[Start of DATA FOR THIS EXERCISE]

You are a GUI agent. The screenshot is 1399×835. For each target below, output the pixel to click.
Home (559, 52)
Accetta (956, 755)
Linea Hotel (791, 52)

[End of DATA FOR THIS EXERCISE]
[Start of DATA FOR THIS EXERCISE]

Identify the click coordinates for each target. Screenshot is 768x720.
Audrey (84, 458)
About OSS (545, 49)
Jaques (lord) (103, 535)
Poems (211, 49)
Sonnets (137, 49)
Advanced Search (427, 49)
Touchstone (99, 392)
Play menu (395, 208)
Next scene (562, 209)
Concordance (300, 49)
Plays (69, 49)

[End of DATA FOR THIS EXERCISE]
[Start of DATA FOR THIS EXERCISE]

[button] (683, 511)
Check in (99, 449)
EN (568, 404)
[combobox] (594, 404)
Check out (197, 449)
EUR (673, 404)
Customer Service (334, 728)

[End of DATA FOR THIS EXERCISE]

• **TASK**
Please rewrite everything from the item "Poems (211, 49)" down to the item "Plays (69, 49)", swapping "scene" for "act" and leaving all else unchanged. Give only those items.

• **TASK RESULT**
Poems (211, 49)
Sonnets (137, 49)
Advanced Search (427, 49)
Touchstone (99, 392)
Play menu (395, 208)
Next act (562, 209)
Concordance (300, 49)
Plays (69, 49)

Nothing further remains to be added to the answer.